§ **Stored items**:
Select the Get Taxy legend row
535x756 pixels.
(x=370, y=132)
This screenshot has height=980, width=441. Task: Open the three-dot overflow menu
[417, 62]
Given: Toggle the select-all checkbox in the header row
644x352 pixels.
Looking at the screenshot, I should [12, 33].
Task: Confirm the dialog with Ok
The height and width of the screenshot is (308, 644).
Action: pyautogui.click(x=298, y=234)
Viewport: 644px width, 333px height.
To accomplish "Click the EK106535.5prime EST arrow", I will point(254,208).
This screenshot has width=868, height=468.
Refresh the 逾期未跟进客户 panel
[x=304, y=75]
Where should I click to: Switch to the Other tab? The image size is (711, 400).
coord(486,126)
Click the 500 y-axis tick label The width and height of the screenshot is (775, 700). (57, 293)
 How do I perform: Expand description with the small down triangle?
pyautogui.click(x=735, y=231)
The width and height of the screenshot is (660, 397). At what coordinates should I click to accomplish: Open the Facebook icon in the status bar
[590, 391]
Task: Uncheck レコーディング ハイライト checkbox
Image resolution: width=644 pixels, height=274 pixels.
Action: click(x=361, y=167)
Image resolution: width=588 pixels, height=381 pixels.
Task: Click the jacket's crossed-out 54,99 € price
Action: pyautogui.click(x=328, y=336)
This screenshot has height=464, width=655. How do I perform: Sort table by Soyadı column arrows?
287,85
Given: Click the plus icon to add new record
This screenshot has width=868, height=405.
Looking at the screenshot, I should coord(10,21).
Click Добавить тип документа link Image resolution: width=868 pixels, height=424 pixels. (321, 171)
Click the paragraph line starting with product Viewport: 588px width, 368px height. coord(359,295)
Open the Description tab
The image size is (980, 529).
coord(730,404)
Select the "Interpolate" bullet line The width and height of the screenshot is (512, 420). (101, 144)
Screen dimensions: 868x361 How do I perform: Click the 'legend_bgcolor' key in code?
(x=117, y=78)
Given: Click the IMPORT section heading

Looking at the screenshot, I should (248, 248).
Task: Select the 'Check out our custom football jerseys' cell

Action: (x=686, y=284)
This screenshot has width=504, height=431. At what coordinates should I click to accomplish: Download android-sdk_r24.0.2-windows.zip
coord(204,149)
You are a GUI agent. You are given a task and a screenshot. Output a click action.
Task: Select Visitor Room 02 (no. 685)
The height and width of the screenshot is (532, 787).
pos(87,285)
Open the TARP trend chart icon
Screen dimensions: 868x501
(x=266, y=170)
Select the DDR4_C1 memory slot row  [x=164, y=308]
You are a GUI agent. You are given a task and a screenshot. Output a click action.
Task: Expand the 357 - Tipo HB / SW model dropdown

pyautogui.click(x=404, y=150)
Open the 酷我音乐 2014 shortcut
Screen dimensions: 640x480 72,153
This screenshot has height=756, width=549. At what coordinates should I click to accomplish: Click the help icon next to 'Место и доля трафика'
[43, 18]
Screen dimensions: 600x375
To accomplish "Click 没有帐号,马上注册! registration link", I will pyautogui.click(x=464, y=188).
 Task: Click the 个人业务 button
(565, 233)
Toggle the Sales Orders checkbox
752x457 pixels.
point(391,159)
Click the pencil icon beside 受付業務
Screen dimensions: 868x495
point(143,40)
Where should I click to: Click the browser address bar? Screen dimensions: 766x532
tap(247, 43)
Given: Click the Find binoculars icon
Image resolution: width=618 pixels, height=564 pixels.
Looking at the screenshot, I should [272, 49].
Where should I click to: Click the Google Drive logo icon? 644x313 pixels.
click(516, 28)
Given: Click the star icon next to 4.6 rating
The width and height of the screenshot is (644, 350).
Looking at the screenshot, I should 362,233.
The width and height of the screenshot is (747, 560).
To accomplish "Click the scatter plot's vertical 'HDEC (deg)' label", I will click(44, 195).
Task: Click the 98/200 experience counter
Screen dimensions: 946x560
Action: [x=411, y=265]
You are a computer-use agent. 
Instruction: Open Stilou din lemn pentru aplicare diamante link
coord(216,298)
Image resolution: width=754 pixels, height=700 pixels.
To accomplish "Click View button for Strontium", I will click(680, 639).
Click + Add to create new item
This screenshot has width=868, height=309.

§ **EXERCISE**: Retype the data exactly.

§ **WRITTEN RESPONSE**:
Select the Get Taxy legend row
535x756 pixels.
(x=370, y=132)
This screenshot has height=980, width=441. Task: Open the three-dot overflow menu
[417, 62]
Given: Toggle the select-all checkbox in the header row
644x352 pixels.
Looking at the screenshot, I should [12, 33].
Task: Confirm the dialog with Ok
The height and width of the screenshot is (308, 644).
Action: pyautogui.click(x=298, y=234)
Viewport: 644px width, 333px height.
To accomplish "Click the EK106535.5prime EST arrow", I will point(254,208).
This screenshot has width=868, height=468.
Refresh the 逾期未跟进客户 panel
[x=304, y=75]
Where should I click to: Switch to the Other tab? The image size is (711, 400).
coord(486,126)
Click the 500 y-axis tick label The width and height of the screenshot is (775, 700). (57, 293)
 How do I perform: Expand description with the small down triangle?
pyautogui.click(x=735, y=231)
The width and height of the screenshot is (660, 397). At what coordinates should I click to accomplish: Open the Facebook icon in the status bar
[590, 391]
Task: Uncheck レコーディング ハイライト checkbox
Image resolution: width=644 pixels, height=274 pixels.
Action: click(x=361, y=167)
Image resolution: width=588 pixels, height=381 pixels.
Task: Click the jacket's crossed-out 54,99 € price
Action: pyautogui.click(x=328, y=336)
This screenshot has height=464, width=655. How do I perform: Sort table by Soyadı column arrows?
287,85
Given: Click the plus icon to add new record
This screenshot has width=868, height=405.
Looking at the screenshot, I should coord(10,21).
Click Добавить тип документа link Image resolution: width=868 pixels, height=424 pixels. (321, 171)
Click the paragraph line starting with product Viewport: 588px width, 368px height. coord(359,295)
Open the Description tab
The image size is (980, 529).
coord(730,404)
Select the "Interpolate" bullet line The width and height of the screenshot is (512, 420). (101, 144)
Screen dimensions: 868x361 How do I perform: Click the 'legend_bgcolor' key in code?
(x=117, y=78)
Given: Click the IMPORT section heading

Looking at the screenshot, I should (248, 248).
Task: Select the 'Check out our custom football jerseys' cell

Action: (x=686, y=284)
This screenshot has width=504, height=431. At what coordinates should I click to accomplish: Download android-sdk_r24.0.2-windows.zip
coord(204,149)
You are a GUI agent. You are given a task and a screenshot. Output a click action.
Task: Select Visitor Room 02 (no. 685)
The height and width of the screenshot is (532, 787).
pos(87,285)
Open the TARP trend chart icon
Screen dimensions: 868x501
(x=266, y=170)
Select the DDR4_C1 memory slot row  [x=164, y=308]
You are a GUI agent. You are given a task and a screenshot. Output a click action.
Task: Expand the 357 - Tipo HB / SW model dropdown

pyautogui.click(x=404, y=150)
Open the 酷我音乐 2014 shortcut
Screen dimensions: 640x480 72,153
This screenshot has height=756, width=549. At what coordinates should I click to accomplish: Click the help icon next to 'Место и доля трафика'
[43, 18]
Screen dimensions: 600x375
To accomplish "Click 没有帐号,马上注册! registration link", I will pyautogui.click(x=464, y=188).
 Task: Click the 个人业务 button
(565, 233)
Toggle the Sales Orders checkbox
752x457 pixels.
point(391,159)
Click the pencil icon beside 受付業務
Screen dimensions: 868x495
point(143,40)
Where should I click to: Click the browser address bar? Screen dimensions: 766x532
tap(247, 43)
Given: Click the Find binoculars icon
Image resolution: width=618 pixels, height=564 pixels.
Looking at the screenshot, I should [272, 49].
Where should I click to: Click the Google Drive logo icon? 644x313 pixels.
click(516, 28)
Given: Click the star icon next to 4.6 rating
The width and height of the screenshot is (644, 350).
Looking at the screenshot, I should 362,233.
The width and height of the screenshot is (747, 560).
To accomplish "Click the scatter plot's vertical 'HDEC (deg)' label", I will click(44, 195).
Task: Click the 98/200 experience counter
Screen dimensions: 946x560
Action: [x=411, y=265]
You are a computer-use agent. 
Instruction: Open Stilou din lemn pentru aplicare diamante link
coord(216,298)
Image resolution: width=754 pixels, height=700 pixels.
To accomplish "Click View button for Strontium", I will click(680, 639).
Click + Add to create new item
This screenshot has width=868, height=309.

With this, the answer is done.